Norway is a progressive country. It has already adopted policies and legislation to support minority rights, women's rights, and LGBT rights. It was the first country to pass an anti-discrimination law to protect the rights for same-sex couples.
In the year 2009, it became the sixth country to provide complete marriage equality to same-sex couples. Last Monday, Norway again displayed its sense of practicality in this modern world by voting in favor of allowing same-sex marriage in the church. At the annual conference of the Norwegian Lutheran Church, 88 delegates out of 115 in total, voted to approve same-sex marriages in church.
An increasing number of churches all over the world are becoming more tolerant towards their attitude regarding the LGBT community. In the year 2015, the French Protestant Church decided to allow same-sex marriages in the church. The U.S. Presbyterian Church rewrote its Constitution to include gay marriage. The LGBT community is hoping to see in the coming years many more churches following the path.
The leader of the Open Public Church, Gard Sandaker-Nilsen, said in the wake of the church's move to allow gay marriages, that the people of Norway will be able to celebrate love independently from now on. They will be able to fall in love with whomever they want. Open Public Church is a religious movement that has its roots within the church. Open Public Church has led the campaign to change the rules regarding same-sex marriage.
According to the National Statistics Agency, about 74% of Norwegians were Lutheran Church members until last year. However, the report shows that the number is steadily declining. Under the new rules of the Norwegian Lutheran Church, priests who are opposed to same-sex marriage and who do not want to marry same-sex couples would have the right to object from participating in the ceremony.

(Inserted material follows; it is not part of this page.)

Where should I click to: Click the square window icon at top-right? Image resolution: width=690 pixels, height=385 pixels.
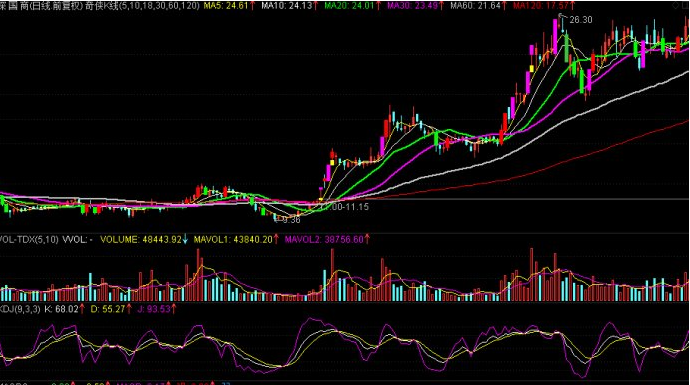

— Tulip Penney (@TulipPenney) April 12, 2016
The Church of England, however, has no plans to change their Constitution in the near future. They oppose same-sex marriage. They have even banned the Episcopal Church of the United States (TEC) from participating in Anglican Communion bodies for the next three years, because of their acceptance of same-sex marriage in their church.
The Anglican meeting held last week in Zambia was snubbed by Nigeria, Kenya, Uganda, and the province of Jerusalem and the Middle East protesting the Church of England's decision to ban TEC. According to Eliud Wabukala, the Archbishop of Kenya, the “"doctrinal confusion… has been allowed to take root in the Communion."